[Material provided Boundary: Start]

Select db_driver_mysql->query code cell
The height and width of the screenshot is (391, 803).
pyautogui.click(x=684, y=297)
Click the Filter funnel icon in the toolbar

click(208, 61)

[Material provided Boundary: End]

◆ **Required work**
Reproduce the entries exactly as they appear.

◆ **Solved exercise**
Select db_driver_mysql->query code cell
The height and width of the screenshot is (391, 803).
pyautogui.click(x=684, y=297)
Click the Filter funnel icon in the toolbar

click(208, 61)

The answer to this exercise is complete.